◆ **Activity**: Show all lines from the listing below that contain "green".

*** Begin section ***

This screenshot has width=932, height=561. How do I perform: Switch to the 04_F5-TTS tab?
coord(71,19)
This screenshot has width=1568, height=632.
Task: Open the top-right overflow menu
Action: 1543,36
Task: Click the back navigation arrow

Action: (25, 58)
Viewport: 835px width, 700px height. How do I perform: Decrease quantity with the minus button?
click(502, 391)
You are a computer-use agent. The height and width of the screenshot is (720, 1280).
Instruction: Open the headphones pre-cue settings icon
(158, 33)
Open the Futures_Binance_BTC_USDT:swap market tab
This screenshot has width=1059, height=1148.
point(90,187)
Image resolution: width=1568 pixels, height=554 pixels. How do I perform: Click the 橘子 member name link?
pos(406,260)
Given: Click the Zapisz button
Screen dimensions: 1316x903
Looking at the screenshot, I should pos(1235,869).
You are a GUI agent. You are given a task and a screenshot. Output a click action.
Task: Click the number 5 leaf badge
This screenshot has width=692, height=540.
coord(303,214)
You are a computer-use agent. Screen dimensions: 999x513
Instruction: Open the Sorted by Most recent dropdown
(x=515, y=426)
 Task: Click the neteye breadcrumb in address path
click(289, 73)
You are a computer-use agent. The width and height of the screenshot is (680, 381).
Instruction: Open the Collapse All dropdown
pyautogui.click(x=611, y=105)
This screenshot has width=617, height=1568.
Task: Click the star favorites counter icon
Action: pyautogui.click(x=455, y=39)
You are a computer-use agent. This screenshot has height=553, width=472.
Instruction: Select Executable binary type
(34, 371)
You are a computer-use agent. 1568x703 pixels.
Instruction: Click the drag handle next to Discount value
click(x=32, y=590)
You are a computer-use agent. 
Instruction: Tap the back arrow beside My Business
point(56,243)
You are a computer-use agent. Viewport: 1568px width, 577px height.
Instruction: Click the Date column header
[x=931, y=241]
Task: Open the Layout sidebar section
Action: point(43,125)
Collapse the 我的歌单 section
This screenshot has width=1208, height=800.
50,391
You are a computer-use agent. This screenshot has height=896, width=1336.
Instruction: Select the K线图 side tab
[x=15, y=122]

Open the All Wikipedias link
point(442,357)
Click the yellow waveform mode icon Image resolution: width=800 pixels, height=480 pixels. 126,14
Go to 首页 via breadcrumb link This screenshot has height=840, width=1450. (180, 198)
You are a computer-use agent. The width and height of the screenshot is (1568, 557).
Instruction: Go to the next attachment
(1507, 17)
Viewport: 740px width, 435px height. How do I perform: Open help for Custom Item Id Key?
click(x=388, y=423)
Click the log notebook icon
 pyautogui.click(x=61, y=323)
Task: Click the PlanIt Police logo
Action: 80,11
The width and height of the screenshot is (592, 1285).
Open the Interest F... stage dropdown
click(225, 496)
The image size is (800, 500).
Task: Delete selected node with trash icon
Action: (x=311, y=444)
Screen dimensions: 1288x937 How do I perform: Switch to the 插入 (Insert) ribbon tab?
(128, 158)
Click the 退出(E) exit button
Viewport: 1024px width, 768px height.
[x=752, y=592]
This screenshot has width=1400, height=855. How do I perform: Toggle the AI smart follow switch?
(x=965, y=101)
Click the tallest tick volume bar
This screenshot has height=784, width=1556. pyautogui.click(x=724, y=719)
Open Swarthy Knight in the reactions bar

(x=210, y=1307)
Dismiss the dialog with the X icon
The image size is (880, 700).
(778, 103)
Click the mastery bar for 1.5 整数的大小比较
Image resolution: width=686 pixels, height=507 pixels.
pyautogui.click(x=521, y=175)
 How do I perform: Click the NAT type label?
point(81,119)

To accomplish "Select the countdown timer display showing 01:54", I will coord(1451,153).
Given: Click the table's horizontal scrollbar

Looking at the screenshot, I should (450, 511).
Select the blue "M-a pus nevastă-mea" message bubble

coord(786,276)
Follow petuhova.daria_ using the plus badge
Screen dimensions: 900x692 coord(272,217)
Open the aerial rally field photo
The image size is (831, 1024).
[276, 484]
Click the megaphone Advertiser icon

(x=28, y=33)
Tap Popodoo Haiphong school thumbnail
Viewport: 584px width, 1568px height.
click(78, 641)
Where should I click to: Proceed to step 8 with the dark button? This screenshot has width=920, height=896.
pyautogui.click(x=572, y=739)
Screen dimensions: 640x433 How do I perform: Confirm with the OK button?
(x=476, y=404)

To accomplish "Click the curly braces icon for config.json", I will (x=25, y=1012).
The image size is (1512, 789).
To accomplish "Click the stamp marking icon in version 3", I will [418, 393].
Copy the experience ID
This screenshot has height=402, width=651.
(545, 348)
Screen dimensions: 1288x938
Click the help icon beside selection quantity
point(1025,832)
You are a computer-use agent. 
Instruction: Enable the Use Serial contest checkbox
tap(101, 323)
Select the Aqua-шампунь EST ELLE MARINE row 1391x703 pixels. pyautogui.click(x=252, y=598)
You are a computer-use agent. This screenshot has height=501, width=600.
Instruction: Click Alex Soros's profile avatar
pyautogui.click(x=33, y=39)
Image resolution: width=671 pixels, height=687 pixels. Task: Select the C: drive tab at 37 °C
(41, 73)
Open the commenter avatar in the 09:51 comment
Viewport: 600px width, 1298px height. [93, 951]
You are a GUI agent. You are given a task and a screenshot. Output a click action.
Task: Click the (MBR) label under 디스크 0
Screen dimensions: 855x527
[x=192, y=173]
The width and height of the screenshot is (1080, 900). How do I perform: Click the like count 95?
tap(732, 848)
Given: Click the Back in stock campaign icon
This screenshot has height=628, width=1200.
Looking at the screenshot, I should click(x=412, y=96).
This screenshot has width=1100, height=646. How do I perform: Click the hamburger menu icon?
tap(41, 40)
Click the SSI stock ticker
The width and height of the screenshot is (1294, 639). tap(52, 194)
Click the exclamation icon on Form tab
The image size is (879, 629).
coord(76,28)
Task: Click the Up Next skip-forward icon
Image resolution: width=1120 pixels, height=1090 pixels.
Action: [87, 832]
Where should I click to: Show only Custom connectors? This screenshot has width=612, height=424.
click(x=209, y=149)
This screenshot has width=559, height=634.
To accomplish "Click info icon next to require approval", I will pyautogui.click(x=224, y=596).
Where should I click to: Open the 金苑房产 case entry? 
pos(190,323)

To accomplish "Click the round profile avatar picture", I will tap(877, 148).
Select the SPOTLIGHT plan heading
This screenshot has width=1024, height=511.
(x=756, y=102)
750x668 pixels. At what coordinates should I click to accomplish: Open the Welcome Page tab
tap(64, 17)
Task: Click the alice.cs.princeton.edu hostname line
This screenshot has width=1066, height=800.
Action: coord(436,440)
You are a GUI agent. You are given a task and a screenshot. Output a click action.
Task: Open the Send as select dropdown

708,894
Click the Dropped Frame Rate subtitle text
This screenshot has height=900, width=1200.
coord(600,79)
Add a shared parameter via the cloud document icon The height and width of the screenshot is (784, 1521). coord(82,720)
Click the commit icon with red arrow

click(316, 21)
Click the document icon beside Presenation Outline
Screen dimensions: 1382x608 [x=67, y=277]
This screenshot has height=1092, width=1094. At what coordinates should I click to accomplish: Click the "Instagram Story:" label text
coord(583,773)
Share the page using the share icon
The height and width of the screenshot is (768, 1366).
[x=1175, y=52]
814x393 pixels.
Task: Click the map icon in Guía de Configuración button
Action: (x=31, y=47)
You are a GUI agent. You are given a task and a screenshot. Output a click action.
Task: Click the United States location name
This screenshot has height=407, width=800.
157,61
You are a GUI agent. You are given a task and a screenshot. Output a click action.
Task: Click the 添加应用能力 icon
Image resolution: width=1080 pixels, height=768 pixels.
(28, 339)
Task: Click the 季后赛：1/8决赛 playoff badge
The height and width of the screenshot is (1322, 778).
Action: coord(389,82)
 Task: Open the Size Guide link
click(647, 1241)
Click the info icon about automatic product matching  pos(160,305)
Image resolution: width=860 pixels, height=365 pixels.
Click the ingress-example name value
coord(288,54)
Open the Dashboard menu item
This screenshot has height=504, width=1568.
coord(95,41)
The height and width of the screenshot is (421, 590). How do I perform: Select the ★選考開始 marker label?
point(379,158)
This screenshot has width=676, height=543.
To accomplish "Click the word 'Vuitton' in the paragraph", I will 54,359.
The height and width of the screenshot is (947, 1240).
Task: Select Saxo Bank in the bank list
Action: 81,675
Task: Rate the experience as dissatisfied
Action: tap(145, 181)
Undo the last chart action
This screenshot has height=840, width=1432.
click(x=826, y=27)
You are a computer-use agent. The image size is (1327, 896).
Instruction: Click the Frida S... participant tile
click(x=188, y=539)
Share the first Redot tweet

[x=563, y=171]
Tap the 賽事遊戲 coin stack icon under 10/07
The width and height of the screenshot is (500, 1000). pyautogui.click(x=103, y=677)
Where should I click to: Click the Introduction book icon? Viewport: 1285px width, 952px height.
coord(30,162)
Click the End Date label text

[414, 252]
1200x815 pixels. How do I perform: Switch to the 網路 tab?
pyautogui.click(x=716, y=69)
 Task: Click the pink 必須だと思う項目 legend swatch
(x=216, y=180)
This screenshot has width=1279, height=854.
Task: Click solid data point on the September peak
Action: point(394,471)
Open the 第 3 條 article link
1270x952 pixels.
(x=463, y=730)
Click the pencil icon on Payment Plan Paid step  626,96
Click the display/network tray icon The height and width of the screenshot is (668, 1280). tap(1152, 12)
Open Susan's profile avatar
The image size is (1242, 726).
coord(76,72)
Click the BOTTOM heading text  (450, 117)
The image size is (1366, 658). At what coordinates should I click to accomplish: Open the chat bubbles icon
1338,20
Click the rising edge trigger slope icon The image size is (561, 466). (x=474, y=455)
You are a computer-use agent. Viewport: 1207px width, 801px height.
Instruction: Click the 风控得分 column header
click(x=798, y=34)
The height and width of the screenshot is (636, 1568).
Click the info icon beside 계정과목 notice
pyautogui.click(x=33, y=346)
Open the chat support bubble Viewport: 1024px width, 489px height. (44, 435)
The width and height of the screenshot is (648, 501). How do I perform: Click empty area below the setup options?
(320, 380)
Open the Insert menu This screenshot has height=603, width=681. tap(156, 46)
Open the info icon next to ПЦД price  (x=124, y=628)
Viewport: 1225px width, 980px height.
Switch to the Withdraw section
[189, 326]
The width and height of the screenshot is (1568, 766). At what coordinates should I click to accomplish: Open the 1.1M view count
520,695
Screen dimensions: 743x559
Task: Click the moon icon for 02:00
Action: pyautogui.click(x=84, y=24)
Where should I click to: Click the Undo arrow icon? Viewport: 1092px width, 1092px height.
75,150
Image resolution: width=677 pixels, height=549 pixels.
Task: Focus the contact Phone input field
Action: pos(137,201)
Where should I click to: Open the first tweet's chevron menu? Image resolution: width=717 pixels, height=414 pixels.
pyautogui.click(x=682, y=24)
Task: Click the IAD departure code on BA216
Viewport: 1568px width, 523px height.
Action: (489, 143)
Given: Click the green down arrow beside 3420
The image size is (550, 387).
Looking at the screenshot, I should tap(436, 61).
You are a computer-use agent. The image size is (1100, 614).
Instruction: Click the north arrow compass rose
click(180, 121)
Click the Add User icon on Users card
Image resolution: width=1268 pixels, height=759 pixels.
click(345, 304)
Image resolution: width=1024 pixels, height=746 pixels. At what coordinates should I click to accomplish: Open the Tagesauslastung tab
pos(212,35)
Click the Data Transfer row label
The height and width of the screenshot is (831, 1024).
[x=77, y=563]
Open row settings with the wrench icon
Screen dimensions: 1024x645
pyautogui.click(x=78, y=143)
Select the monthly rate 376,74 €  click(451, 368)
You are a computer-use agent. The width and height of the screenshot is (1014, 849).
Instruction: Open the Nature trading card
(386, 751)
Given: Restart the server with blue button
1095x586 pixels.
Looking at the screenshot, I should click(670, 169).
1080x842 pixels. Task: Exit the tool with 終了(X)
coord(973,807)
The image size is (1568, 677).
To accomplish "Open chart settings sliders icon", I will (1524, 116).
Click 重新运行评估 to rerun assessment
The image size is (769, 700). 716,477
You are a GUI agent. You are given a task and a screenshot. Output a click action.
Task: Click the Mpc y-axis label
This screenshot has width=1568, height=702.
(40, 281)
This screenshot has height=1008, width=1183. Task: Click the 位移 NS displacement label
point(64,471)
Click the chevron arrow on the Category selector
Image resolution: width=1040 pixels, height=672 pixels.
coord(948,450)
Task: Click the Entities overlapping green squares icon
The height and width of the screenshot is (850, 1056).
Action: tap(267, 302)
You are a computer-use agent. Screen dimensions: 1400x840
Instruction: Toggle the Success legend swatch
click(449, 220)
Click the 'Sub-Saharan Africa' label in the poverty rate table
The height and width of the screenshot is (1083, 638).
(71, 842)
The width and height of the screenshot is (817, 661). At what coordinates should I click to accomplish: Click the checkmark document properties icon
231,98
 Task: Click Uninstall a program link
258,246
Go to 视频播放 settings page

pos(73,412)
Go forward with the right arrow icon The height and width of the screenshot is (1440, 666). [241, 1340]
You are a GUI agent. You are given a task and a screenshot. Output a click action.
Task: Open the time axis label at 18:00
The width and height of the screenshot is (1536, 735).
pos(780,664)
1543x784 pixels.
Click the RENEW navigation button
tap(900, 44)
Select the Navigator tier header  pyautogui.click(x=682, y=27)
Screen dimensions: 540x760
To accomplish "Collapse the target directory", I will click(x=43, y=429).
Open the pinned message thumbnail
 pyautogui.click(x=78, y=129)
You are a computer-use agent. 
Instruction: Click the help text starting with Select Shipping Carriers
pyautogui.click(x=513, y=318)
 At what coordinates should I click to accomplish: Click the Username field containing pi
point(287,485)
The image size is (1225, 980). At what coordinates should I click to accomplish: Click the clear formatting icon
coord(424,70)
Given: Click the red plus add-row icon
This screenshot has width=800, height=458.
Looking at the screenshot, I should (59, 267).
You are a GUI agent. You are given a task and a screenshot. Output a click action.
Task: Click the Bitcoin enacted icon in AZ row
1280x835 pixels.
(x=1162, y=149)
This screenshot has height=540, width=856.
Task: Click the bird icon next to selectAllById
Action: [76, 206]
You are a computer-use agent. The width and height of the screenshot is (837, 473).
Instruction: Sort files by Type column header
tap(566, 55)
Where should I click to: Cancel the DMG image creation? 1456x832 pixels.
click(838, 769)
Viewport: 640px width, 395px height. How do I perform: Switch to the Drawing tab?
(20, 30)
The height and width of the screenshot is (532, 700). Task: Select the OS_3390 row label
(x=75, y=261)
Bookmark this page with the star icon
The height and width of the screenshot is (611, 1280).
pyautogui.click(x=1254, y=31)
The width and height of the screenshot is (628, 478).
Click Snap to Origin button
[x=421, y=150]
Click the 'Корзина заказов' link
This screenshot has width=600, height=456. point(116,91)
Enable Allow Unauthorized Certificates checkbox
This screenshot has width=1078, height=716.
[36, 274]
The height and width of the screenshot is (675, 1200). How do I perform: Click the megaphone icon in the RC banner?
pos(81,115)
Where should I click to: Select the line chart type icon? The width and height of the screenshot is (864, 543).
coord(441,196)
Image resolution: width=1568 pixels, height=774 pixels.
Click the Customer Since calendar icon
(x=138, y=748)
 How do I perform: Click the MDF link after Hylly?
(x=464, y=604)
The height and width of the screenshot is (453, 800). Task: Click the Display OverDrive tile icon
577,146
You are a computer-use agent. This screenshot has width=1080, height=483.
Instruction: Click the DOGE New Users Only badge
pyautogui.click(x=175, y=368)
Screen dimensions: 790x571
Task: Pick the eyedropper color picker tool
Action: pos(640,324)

*** End section ***

◆ **Answer space**:
Given: Click the green down arrow beside 3420
Task: Click the Entities overlapping green squares icon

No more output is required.